The challenges in relation to water resource management in Brazil cannot be addressed separately due to the cause and effect relations among them, such as: increasing water supply and access to water vs. insufficient investment in basic sanitation.
Brazilian authorities are expecting UNESCO to provide assistance and technical support in implementing recommendations approved in forums, where UNESCO has been leading international mobilization, particularly, the World Water Assessment Programme (WWAP).
UNESCO’s official responsibilities in these areas lend a distinctive profile to the sector. In this light, since 1975, UNESCO has been promoting studies within the ambit of the International Hydrological Programme (IHP) and has an important technical/scientific background in water management.
It is important to remember that water is a UNESCO priority and that all support should be given to water-related initiatives, as UNESCO Brasilia Office has been doing, cooperating with Brazilian authorities in this area for several years, and all support will be given to projects.
Safe drinking water must be guaranteed for all and this resource must be wisely managed for sustainable development, according to the discussions taken place during Rio+20 Conference (2012).
Expanding safe drinking water and sanitation services would drastically cut the loss of life from water-related illnesses and free up scarce resources in developing countries. Upgrading water supply and sanitation services can also improve education, allowing more children or even adults to attend school instead of spending hours each day collecting water.

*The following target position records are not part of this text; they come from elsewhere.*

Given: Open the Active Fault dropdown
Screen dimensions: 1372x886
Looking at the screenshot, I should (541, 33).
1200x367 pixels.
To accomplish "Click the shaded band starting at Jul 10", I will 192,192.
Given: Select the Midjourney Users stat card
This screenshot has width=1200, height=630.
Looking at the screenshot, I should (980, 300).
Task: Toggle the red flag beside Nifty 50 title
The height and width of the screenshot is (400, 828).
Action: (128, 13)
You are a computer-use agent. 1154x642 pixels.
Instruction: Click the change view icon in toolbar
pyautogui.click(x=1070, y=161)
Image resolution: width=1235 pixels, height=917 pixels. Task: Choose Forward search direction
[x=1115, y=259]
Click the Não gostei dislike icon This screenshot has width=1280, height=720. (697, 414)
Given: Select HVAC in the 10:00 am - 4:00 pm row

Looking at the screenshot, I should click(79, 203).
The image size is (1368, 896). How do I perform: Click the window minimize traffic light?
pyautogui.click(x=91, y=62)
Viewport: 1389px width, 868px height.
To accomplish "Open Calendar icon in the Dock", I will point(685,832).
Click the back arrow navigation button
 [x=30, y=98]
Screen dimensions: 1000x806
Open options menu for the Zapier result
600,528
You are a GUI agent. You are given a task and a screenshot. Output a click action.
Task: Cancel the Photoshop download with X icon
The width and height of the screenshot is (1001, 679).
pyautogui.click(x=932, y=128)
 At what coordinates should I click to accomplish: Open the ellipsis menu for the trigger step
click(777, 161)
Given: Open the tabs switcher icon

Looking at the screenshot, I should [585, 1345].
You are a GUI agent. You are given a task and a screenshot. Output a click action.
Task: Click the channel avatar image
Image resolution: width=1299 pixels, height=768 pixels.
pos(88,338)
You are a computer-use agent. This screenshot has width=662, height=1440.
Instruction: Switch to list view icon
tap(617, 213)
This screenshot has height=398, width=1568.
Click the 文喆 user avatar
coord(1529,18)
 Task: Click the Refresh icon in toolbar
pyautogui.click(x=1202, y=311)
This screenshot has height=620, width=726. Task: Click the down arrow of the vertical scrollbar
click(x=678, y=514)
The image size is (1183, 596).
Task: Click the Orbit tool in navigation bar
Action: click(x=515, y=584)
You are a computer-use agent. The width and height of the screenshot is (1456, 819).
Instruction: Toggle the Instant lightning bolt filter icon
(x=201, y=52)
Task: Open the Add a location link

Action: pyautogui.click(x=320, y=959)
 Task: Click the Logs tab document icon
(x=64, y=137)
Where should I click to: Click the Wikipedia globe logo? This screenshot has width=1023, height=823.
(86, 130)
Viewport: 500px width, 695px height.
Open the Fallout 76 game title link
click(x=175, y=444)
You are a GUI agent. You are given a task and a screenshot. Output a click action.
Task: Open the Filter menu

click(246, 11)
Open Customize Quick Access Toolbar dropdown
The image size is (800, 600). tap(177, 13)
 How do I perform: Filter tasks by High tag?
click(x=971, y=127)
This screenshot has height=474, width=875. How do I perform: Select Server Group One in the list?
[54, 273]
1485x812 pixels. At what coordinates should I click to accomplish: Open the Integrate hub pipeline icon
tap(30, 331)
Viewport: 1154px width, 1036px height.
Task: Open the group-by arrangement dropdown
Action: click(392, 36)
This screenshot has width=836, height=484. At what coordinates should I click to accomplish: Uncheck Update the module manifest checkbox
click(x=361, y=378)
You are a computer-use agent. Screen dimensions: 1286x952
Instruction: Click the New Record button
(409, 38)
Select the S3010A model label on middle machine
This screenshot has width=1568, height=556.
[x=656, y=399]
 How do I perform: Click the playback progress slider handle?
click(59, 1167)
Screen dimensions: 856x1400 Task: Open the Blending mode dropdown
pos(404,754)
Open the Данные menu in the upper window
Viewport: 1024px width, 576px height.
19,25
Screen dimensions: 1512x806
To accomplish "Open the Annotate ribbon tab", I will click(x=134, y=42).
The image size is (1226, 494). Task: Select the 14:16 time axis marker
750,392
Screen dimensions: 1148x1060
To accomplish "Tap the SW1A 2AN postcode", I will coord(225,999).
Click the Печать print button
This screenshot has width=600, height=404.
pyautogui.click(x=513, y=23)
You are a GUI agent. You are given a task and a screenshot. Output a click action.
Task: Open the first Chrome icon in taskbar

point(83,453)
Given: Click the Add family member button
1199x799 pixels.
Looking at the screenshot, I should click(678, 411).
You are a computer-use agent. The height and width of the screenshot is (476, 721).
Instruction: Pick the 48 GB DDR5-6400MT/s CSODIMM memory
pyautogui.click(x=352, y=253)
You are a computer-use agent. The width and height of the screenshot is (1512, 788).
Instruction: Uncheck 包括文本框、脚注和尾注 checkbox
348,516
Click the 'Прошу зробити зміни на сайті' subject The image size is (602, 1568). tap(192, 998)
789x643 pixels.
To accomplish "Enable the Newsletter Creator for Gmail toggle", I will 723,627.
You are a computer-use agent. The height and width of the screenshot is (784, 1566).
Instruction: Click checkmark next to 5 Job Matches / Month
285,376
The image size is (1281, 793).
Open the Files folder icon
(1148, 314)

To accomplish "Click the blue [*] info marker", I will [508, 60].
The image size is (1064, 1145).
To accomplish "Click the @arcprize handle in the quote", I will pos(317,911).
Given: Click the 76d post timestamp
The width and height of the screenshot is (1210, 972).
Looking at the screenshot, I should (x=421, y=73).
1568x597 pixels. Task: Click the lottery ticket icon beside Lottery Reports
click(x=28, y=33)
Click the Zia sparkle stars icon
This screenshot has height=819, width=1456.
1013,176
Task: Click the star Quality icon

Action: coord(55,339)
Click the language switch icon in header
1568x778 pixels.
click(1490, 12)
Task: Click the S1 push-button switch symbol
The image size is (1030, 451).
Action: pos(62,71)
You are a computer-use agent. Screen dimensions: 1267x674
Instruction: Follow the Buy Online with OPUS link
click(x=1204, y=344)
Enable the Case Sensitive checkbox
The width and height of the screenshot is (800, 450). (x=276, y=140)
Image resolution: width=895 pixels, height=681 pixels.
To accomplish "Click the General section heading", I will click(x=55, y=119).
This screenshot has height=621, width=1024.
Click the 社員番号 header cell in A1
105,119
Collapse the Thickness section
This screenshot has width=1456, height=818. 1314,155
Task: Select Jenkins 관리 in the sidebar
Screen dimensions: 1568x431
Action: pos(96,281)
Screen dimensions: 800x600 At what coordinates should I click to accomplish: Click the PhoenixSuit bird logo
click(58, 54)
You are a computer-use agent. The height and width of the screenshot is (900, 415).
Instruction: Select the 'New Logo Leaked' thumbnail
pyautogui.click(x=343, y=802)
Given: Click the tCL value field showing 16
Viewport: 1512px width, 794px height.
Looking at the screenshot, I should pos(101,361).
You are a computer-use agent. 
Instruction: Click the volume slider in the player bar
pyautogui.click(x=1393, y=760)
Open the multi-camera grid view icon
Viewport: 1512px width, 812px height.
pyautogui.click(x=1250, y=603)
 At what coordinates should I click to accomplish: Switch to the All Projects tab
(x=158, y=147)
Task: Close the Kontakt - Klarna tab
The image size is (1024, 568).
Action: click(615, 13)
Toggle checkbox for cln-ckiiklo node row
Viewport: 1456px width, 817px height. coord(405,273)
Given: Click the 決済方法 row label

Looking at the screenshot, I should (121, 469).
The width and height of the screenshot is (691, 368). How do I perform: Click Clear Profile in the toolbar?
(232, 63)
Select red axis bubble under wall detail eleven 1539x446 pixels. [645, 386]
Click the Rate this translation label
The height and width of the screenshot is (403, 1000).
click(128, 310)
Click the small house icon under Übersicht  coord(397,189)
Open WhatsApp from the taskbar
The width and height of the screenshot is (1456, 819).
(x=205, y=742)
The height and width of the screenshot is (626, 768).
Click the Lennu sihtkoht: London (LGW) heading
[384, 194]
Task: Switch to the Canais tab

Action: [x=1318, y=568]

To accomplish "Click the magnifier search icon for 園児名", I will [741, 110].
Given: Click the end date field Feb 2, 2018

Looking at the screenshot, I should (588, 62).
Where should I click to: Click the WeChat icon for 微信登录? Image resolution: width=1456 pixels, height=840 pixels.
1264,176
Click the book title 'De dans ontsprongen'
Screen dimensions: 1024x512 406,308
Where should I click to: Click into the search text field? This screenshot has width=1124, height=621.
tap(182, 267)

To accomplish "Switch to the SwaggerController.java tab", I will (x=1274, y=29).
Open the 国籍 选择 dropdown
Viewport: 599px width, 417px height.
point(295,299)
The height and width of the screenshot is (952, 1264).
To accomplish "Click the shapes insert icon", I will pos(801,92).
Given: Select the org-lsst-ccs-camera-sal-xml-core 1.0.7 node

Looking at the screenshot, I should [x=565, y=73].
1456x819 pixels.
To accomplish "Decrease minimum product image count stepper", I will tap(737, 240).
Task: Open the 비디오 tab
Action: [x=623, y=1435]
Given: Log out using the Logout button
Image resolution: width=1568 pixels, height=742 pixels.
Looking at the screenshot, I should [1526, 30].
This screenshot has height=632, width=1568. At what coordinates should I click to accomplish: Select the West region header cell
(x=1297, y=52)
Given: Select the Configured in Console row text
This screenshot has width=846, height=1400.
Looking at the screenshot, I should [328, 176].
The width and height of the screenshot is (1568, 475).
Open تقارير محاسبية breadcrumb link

It would also save millions of workdays.
To address this issue will require strengthening education, training, capacity-building, and awareness-raising efforts on the sustainable management of freshwater resources. It will also require enhancing the knowledge base necessary for informed decision-making processes in relation to water management and consumption, and developing sustainability policies that address global risks, including those associated with water, in an integrated and coordinated manner.